◆ STATED TASK ◆
Copy the rows starting with the line containing "Toggle the directory tree panel icon" and going through the line containing "Looking at the screenshot, I should click(1072, 23).", swapping "Stroke" for "Fill" and leaving everything else as it is. Return only those lines.
## start ENTRIES SHOWN
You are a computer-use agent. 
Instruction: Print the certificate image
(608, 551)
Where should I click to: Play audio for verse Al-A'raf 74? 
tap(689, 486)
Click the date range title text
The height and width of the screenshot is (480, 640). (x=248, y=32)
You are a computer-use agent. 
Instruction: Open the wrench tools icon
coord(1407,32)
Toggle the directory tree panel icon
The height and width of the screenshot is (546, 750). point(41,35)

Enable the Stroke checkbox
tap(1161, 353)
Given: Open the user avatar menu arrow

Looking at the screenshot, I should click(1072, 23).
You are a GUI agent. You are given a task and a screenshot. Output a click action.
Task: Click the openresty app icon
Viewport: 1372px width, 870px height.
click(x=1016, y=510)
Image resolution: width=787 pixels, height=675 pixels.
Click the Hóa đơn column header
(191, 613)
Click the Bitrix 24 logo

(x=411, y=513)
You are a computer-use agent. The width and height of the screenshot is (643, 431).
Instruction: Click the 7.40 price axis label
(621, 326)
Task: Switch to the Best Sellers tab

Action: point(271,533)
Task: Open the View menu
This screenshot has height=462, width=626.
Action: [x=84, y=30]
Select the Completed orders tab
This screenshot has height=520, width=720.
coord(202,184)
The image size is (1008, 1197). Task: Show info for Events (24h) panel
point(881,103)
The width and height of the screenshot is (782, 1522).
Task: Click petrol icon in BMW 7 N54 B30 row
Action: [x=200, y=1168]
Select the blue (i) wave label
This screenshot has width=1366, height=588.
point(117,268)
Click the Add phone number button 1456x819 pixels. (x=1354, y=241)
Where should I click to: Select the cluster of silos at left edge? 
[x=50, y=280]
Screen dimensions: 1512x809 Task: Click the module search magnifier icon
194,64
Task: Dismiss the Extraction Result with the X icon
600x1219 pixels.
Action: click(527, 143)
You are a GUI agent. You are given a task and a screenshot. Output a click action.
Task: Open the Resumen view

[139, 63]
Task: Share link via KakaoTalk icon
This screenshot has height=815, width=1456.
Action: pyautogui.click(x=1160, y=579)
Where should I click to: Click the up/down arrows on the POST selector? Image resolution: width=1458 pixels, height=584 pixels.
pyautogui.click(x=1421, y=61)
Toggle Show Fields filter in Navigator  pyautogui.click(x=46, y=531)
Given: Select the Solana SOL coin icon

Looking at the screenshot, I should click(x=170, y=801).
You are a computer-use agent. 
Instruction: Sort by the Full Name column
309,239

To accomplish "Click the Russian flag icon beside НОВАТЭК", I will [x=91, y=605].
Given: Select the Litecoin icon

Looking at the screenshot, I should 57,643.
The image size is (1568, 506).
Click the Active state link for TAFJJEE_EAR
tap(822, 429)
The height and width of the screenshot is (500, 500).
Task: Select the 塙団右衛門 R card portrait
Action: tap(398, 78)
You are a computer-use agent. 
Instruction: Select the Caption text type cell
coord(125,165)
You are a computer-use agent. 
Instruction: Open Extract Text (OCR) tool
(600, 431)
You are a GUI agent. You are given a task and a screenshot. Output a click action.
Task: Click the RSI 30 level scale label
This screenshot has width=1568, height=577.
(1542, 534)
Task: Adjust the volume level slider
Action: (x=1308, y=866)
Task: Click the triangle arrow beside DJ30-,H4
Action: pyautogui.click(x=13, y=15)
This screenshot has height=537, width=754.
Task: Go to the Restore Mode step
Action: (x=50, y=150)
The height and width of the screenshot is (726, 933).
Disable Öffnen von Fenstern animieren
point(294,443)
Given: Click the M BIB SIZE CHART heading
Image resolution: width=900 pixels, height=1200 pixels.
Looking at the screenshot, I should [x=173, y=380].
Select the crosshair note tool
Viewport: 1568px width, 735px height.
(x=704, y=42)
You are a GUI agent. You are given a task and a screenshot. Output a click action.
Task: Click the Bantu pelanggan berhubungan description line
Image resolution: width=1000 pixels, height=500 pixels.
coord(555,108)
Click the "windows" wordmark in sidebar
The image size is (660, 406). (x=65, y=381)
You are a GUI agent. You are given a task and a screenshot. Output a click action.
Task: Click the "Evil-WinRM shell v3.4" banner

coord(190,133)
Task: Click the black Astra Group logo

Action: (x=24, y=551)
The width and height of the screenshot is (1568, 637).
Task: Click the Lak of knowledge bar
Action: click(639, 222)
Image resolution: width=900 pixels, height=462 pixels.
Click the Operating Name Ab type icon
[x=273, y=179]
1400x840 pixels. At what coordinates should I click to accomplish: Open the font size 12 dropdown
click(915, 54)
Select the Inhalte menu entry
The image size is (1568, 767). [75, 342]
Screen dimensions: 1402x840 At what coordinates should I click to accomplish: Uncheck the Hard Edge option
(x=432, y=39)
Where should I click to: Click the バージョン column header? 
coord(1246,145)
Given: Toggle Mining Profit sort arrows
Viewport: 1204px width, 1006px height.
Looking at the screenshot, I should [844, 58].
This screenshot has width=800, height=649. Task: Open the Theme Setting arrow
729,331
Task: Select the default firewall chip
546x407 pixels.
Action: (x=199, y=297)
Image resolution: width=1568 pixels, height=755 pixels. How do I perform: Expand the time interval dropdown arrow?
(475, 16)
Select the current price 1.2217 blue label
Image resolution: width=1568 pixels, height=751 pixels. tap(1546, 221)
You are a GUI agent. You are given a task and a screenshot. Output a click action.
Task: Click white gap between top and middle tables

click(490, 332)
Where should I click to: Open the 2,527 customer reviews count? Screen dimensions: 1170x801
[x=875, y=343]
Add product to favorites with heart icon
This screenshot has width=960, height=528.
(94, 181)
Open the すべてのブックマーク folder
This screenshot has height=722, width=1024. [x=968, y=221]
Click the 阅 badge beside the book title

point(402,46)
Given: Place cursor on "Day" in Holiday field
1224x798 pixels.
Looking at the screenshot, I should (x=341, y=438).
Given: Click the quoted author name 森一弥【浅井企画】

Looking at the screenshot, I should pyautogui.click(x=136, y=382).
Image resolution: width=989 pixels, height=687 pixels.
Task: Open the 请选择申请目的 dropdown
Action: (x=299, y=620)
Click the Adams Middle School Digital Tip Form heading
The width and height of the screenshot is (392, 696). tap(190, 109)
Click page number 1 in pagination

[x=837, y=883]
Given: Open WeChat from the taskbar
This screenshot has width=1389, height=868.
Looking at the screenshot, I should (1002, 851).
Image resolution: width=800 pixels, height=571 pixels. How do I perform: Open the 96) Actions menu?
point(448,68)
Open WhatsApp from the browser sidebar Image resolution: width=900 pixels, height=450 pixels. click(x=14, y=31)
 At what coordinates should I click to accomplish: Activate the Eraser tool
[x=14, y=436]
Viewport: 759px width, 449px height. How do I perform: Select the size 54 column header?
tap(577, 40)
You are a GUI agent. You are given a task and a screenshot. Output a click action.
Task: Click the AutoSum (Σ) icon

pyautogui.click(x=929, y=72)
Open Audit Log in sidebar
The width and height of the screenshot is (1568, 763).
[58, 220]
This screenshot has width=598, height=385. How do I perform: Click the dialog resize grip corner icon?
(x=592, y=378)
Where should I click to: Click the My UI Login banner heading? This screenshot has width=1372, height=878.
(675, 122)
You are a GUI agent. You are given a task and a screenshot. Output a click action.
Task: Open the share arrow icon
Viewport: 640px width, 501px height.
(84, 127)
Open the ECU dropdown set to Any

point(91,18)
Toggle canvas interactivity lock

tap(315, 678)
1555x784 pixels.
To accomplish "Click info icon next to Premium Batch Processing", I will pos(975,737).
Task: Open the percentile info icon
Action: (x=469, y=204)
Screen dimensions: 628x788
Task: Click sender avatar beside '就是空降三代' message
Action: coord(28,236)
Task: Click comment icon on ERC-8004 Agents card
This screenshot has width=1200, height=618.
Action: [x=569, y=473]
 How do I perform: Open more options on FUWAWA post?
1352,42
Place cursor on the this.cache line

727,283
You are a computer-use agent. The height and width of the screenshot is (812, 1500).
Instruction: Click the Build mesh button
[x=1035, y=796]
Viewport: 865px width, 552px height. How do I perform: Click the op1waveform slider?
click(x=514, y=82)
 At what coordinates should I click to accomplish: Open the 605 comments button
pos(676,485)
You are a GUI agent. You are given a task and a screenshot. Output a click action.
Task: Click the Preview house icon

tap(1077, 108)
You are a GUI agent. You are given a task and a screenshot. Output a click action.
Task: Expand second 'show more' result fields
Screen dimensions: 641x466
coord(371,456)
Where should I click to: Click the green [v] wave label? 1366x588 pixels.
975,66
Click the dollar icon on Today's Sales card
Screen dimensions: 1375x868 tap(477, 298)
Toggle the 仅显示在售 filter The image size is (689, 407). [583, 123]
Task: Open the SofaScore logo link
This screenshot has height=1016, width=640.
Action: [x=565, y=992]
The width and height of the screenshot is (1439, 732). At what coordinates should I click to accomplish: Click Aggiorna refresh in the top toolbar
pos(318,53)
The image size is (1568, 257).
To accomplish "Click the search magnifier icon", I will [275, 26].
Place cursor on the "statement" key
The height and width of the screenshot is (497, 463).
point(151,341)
## end ENTRIES SHOWN
◆ RESPONSE TO THE EXERCISE ◆
Toggle the directory tree panel icon
The height and width of the screenshot is (546, 750). point(41,35)

Enable the Fill checkbox
tap(1161, 353)
Given: Open the user avatar menu arrow

Looking at the screenshot, I should click(1072, 23).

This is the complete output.